▸ The problem:
Your answer is to be the exact text of the lines from the one containing "Task: Open the 《订单确认协议》 link" through the final line of the entries, restated in full, with pictures omitted.

===== Provided records

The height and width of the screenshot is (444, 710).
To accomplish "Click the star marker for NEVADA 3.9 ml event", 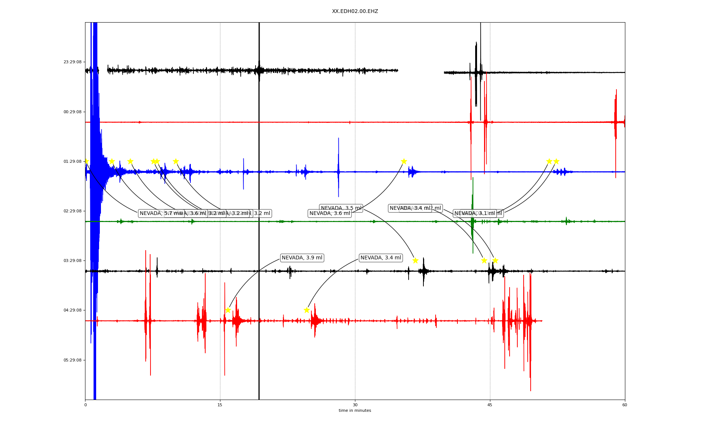I will (x=228, y=310).
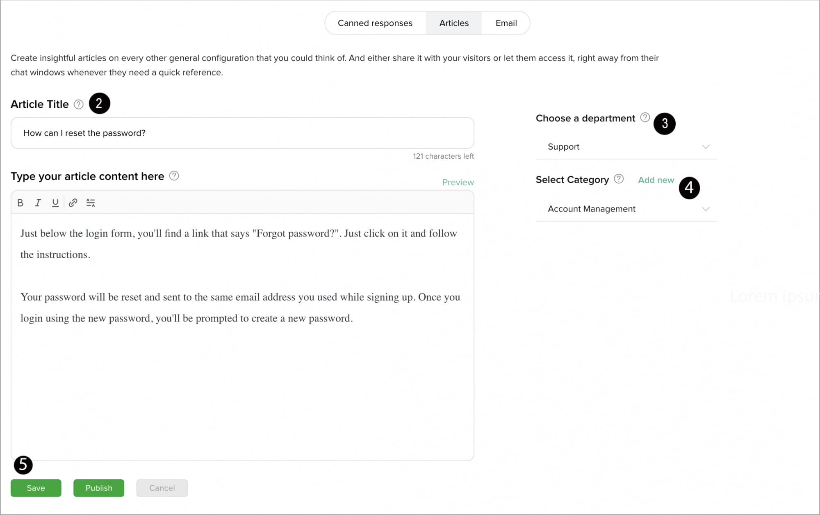Click help icon beside Choose a department

645,118
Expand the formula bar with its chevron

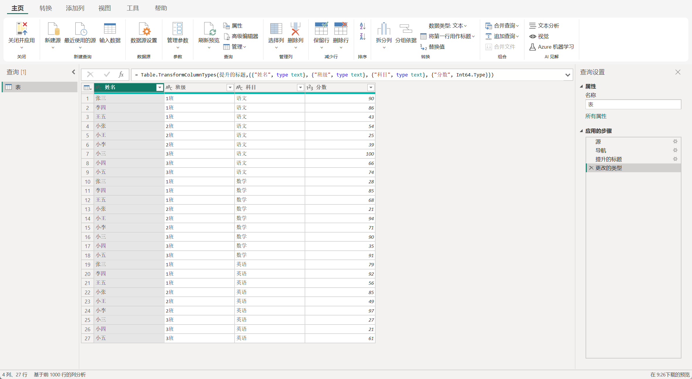pos(568,75)
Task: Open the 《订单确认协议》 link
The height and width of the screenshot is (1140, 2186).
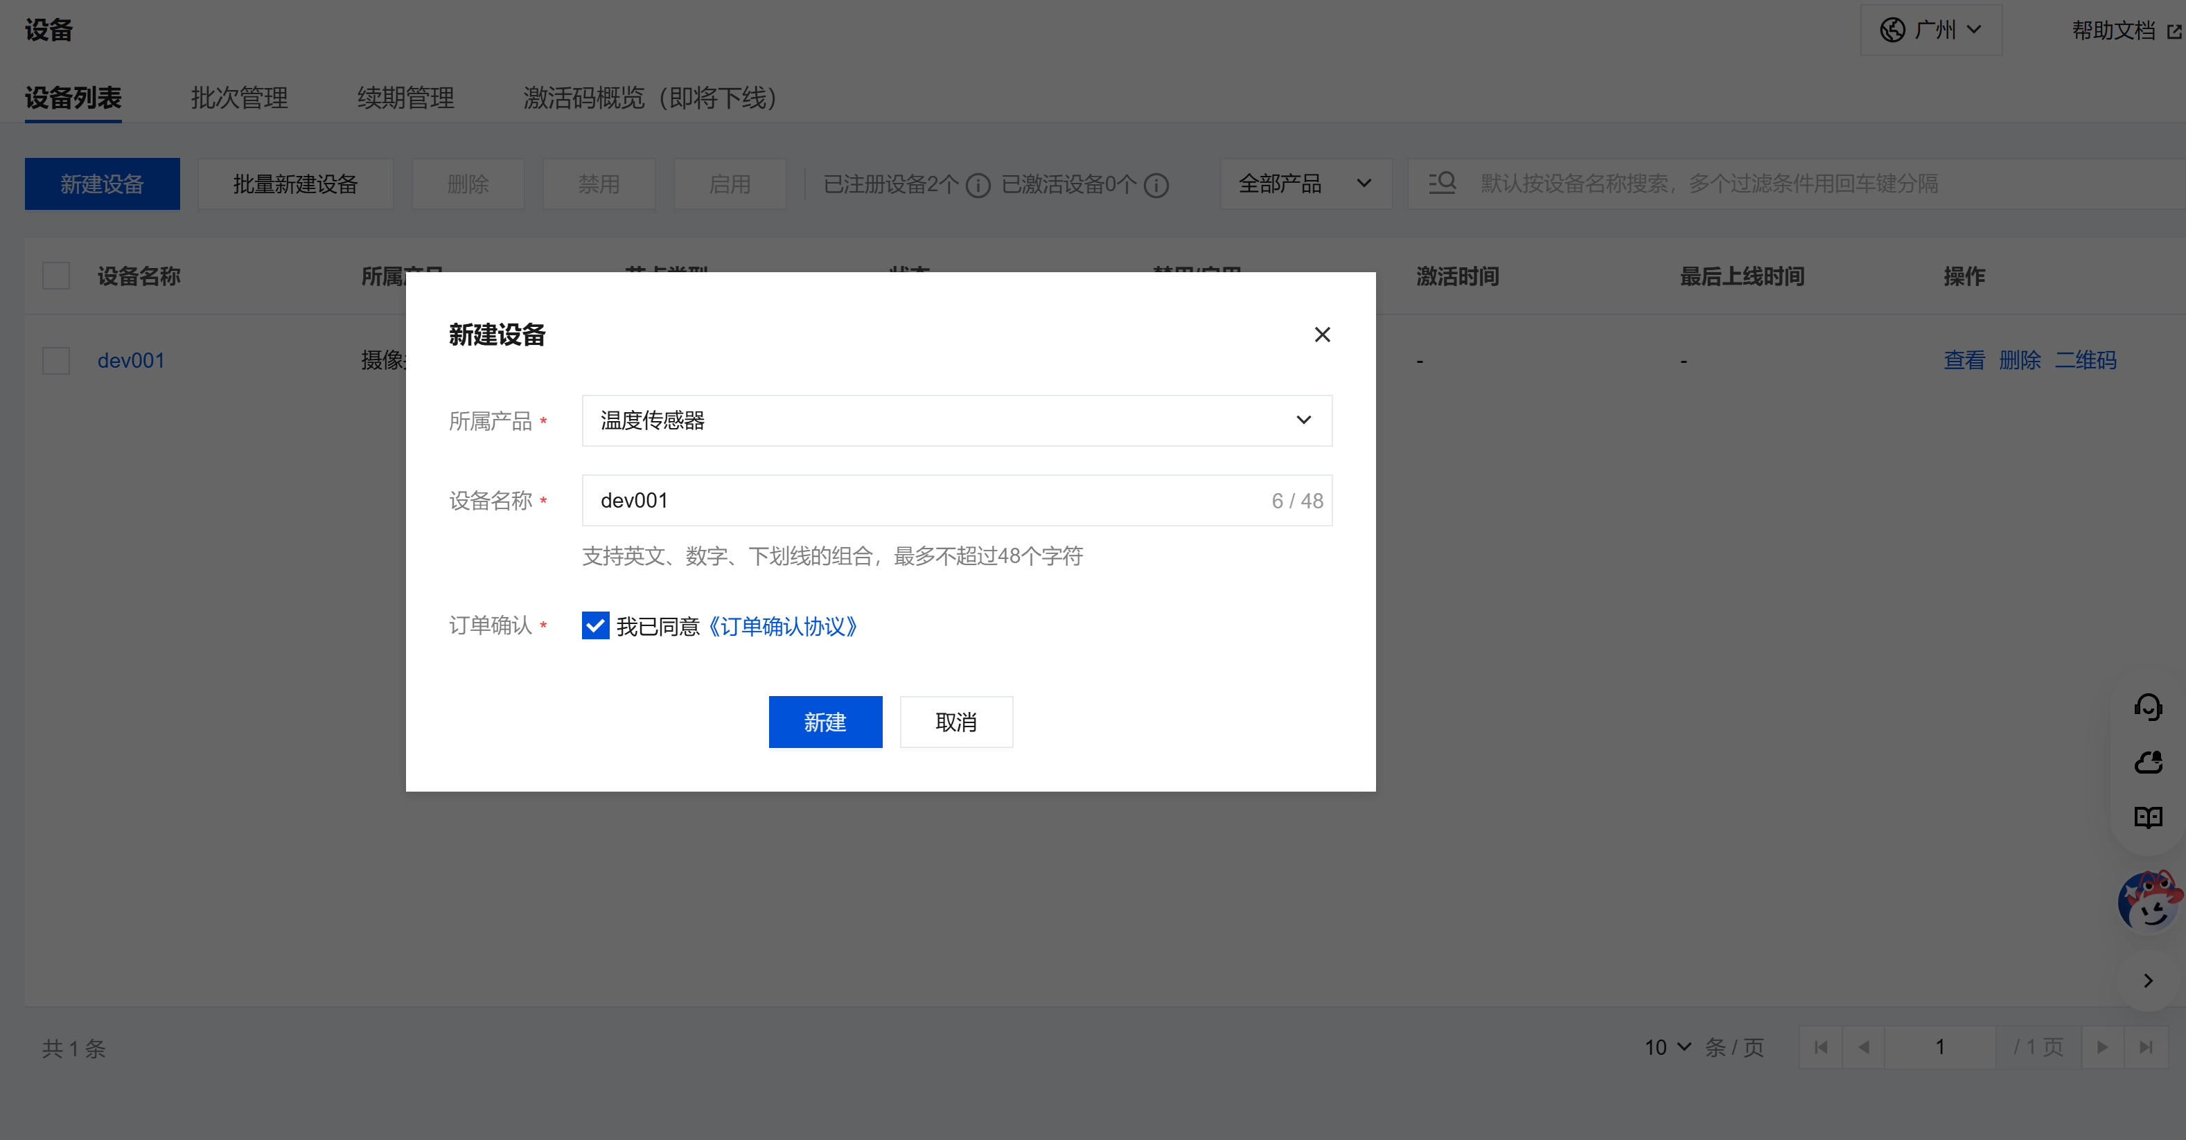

==========

▸ Task solution:
Task: Open the 《订单确认协议》 link
The height and width of the screenshot is (1140, 2186).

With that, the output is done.